When they landed at the firebase, there was a small crowd awaiting them, members of the surgical team standing to one side. A row of wounded soldiers lay along the sandbag wall, Sara and the other nurses attending them. The chopper put down, and two medical techs came up with a litter. It took Russell a moment to realize they were coming for him. Sara was watching. She nodded to Russell and massaged the skin just below her throat. Russell looked at her and waved. His hearing had partly returned and he told the med techs he could walk on his own, but they didn't seem to care what he could do, and finally one of the surgeons approached.

“Soldier,” he said, “they do it for a living.”

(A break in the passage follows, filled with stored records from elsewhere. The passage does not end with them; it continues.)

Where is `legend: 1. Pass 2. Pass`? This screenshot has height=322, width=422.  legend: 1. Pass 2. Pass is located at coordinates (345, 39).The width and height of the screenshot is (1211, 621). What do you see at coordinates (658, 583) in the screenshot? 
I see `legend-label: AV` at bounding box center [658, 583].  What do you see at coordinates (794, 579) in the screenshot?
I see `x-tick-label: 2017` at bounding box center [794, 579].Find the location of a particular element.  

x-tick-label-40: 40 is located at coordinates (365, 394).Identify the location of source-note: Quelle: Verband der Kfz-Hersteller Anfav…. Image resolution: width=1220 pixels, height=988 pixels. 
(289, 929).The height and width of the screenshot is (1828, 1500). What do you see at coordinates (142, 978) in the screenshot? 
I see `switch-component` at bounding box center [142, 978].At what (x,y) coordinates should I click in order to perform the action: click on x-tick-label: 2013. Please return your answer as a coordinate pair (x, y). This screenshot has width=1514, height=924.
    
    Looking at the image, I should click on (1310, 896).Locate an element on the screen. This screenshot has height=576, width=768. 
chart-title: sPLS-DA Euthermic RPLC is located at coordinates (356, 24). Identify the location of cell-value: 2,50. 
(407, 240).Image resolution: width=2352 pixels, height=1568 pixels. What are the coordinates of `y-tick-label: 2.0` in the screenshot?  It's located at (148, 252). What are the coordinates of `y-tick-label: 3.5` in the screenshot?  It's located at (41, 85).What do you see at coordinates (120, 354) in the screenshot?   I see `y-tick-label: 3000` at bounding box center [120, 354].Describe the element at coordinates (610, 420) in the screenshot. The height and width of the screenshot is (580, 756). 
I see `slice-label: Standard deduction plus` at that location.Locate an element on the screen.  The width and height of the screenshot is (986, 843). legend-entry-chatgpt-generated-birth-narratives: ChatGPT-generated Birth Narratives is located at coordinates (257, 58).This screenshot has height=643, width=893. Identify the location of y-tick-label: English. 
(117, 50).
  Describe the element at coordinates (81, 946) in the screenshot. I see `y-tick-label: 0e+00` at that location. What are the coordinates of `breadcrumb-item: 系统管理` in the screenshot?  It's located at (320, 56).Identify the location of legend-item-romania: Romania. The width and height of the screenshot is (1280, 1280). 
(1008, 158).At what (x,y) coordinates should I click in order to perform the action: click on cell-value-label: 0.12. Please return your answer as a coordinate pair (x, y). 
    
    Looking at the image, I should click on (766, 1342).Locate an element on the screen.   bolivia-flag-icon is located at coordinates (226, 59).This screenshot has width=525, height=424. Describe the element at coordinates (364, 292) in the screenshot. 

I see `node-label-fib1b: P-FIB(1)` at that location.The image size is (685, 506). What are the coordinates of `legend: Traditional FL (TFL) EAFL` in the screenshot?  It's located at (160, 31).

Russell stared at the man. Then he turned to seat himself on the thin canvas stretcher. He felt the doctor swipe something cold across the skin below his shoulder, and when he looked to see what it was, the man sank a needle into his deltoid and pushed the plunger.

Then he was in the medical tent. He could tell that his back hurt, but he couldn't feel it beneath the drugs.
Could tell it hurt but couldn't feel.
He'd have something he wanted to say and then he'd try to form the words and they'd evaporate from the tip of his tongue. Something seemed to have caught up with him. He kept closing and opening his eyes. The scene unfolded before him like bodies caught in a strobe: the doctors across the room, the doctors up close. There were men on tables screaming. Men wheeled past on gurneys.

Then a surgeon was speaking to him. Time seemed to have passed. They'd removed shrapnel from his torso and thigh, debrided the wounds but for some reason hadn't stitched him. He both seemed to recall the procedure but couldn't remember a thing about it.

“You have a mild concussion,” the surgeon was saying. “Mild TBI. On the scale we use, about a thirteen.”